Things I've Realised Recently

For some strange reason, I sometimes think I'm still stuck in 2019.  My apartment decor hasn't changed.  My clothes are still the same.  The people I see are still the same sometimes. 

2019 was a door mat year.  I took on way too much to handle.  I had no one defending my own interests.  I put everyone else first and for the first time in my life, I burnt out.  In a ridiculously severe fashion.  

My mind is still recovering.  The pace at which Sydney goes is incredibly fast.  For someone who had just come back from Korea's countryside, it was a thrill, but too much of a thrill.

Things needed to slow down in that time.  

And then they did.  COVID brought everything to a stop.  

People kept living.  People kept making money.  People kept making friends.  Albeit it somewhat virtually.

So now, we live in a virtual cross real world.  Something I am still coming to terms with and honestly struggling to get a grip with.
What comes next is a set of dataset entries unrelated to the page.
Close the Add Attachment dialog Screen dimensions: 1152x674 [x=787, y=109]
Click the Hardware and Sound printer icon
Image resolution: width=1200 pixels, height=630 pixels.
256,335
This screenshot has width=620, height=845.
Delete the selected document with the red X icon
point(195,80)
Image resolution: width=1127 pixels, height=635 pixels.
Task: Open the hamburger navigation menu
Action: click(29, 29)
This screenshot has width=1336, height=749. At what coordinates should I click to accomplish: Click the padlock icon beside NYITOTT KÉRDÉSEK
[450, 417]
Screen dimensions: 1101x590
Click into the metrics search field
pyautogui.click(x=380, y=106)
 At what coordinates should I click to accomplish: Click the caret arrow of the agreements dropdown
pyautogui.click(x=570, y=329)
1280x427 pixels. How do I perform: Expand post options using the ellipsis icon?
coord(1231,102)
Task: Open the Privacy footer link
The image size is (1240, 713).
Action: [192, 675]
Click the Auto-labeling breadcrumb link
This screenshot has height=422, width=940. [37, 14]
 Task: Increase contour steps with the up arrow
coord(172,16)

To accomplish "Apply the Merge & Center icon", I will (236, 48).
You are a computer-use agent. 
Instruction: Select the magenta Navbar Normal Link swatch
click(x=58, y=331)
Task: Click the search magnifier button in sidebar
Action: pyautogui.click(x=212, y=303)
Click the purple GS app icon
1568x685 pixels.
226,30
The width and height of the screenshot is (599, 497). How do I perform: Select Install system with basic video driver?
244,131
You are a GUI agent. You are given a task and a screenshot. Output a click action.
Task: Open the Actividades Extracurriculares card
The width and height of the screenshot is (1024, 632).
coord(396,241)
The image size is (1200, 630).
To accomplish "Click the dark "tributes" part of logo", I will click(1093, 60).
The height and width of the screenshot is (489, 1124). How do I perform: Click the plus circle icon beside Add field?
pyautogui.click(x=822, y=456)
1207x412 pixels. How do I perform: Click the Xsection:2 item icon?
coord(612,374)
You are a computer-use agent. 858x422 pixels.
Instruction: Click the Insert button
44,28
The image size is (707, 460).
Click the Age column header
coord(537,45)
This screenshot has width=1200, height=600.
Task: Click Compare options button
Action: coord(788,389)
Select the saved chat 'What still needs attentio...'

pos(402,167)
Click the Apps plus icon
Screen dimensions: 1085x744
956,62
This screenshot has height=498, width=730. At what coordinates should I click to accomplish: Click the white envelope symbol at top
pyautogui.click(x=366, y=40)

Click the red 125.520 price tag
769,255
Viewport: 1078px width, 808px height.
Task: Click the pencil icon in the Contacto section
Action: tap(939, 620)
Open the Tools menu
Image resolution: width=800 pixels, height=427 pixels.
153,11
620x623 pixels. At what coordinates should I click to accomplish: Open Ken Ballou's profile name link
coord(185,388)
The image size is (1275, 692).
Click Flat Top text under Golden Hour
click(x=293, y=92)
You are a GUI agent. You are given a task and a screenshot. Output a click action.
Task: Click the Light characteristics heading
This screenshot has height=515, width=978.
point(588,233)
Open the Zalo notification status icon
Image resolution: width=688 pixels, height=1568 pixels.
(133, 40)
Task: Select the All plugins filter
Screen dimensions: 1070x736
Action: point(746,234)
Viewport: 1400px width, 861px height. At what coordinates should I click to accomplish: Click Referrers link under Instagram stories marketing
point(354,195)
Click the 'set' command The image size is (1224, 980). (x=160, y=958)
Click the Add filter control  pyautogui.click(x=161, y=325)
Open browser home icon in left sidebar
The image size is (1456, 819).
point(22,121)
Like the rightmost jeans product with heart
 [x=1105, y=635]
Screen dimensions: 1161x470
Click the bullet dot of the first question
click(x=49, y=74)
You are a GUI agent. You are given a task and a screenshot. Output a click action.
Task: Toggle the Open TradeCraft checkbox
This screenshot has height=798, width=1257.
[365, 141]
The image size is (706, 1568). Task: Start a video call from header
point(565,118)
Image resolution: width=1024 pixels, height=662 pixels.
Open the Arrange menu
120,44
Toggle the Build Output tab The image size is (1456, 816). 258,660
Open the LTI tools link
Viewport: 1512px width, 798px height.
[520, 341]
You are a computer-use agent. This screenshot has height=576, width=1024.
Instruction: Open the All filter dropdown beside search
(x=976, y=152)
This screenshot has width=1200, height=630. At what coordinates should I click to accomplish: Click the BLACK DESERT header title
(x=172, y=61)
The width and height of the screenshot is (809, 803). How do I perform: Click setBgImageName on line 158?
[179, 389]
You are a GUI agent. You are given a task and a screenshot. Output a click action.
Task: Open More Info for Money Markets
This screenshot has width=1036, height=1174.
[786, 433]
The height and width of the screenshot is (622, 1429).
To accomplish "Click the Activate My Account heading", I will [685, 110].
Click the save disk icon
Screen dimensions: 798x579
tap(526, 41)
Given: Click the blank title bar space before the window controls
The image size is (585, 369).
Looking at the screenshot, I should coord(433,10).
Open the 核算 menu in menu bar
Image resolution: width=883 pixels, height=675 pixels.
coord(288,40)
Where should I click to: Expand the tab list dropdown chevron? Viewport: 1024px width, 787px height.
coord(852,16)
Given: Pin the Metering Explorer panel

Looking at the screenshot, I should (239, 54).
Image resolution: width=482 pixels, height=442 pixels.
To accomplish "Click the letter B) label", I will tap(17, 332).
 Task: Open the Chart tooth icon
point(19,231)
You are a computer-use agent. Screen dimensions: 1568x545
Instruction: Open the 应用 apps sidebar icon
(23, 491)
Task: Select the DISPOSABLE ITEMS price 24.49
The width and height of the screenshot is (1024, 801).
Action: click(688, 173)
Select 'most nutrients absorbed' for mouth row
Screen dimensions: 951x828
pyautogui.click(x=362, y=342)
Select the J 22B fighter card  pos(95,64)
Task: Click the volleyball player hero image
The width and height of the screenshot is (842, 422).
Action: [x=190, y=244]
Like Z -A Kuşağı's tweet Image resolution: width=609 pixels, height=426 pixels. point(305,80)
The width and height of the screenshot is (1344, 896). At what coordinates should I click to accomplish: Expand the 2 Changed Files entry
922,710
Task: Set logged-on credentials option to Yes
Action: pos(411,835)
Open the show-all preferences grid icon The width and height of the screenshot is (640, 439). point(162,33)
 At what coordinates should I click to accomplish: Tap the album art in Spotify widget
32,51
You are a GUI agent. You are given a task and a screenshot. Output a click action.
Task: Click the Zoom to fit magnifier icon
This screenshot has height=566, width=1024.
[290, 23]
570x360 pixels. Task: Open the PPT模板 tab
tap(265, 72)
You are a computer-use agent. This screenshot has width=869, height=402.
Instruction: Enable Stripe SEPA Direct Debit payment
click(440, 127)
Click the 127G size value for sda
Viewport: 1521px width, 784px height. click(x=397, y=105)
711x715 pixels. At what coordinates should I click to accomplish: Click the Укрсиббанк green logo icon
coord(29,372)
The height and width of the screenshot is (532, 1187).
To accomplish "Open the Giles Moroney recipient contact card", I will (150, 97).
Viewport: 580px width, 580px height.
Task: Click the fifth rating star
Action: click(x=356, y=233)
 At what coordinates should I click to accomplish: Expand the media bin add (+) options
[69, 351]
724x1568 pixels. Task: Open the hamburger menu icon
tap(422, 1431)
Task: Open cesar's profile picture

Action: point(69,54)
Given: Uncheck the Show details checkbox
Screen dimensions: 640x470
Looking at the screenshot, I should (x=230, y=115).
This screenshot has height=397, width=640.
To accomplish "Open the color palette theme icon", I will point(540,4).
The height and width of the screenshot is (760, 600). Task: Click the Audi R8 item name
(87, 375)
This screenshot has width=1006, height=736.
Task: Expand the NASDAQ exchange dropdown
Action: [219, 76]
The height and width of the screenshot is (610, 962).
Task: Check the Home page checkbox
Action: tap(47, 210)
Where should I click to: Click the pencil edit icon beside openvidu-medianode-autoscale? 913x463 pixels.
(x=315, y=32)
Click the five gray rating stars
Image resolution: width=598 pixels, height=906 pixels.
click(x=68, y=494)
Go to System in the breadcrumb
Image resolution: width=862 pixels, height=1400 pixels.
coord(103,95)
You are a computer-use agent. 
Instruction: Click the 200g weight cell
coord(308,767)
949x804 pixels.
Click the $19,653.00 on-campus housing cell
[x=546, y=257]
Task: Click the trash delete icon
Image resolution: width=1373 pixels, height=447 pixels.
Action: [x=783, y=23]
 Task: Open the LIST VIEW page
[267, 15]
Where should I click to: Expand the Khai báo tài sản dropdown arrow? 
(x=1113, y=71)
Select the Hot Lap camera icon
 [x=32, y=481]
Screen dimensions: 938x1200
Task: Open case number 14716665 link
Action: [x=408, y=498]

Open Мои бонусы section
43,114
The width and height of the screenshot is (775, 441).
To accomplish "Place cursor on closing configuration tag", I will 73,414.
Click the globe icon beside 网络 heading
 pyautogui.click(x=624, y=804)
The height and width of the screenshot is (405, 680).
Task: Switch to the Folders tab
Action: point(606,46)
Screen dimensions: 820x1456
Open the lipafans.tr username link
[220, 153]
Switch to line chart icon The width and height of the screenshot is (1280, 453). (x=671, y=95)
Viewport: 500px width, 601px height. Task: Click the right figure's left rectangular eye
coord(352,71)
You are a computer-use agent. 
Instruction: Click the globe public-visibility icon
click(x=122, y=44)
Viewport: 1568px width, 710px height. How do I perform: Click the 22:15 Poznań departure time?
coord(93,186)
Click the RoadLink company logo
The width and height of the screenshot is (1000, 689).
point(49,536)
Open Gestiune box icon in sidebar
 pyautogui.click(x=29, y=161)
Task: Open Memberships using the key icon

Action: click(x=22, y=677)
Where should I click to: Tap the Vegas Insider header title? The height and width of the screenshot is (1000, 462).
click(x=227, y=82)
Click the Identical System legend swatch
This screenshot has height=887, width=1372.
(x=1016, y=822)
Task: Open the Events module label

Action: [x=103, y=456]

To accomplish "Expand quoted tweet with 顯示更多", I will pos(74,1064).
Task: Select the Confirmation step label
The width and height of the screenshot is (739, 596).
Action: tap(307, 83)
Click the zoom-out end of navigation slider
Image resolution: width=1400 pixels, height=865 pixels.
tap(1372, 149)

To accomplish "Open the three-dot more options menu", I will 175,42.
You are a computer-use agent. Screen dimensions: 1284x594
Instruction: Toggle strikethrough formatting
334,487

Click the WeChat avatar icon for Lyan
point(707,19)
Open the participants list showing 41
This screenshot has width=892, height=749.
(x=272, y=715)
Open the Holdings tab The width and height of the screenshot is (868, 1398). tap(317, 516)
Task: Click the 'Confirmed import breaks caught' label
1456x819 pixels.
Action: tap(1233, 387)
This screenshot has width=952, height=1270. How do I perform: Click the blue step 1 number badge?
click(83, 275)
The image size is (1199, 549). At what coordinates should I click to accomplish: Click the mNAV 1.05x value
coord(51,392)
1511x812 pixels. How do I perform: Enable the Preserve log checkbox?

Perhaps it was my experience where no one was answering my cries for help.  I was so afraid of voicing out my opinion - especially since I had grown up in a conservative society where no one questioned authorities.  Any question was to be perceived as an act of defiance.  

It feels good to get everything out on 'paper'.  Journalling has always been a way of mine to get my thoughts in order.  To get everything out.  Instagram has stopped for now - it's been a really long time actually. 

The constant stress of not finding a job.  The constant stress of whether I'll be able to afford to live in my apartment or if I need to move back home.  The stress of whether I need to find another place to rent out if I do go home.  And where do I go now? Where am I in terms of my life?  

My mother tells me to keep going.  One foot ahead of another, and we shall see where the road leads.

It feels dark sometimes.  And yet I know there is light ahead.  I know there is light in me, trying to get out.  

Perhaps this is what real life anxiety feels like.  The weight of the world on your shoulders.  And yet the hope that everything will turn out alright.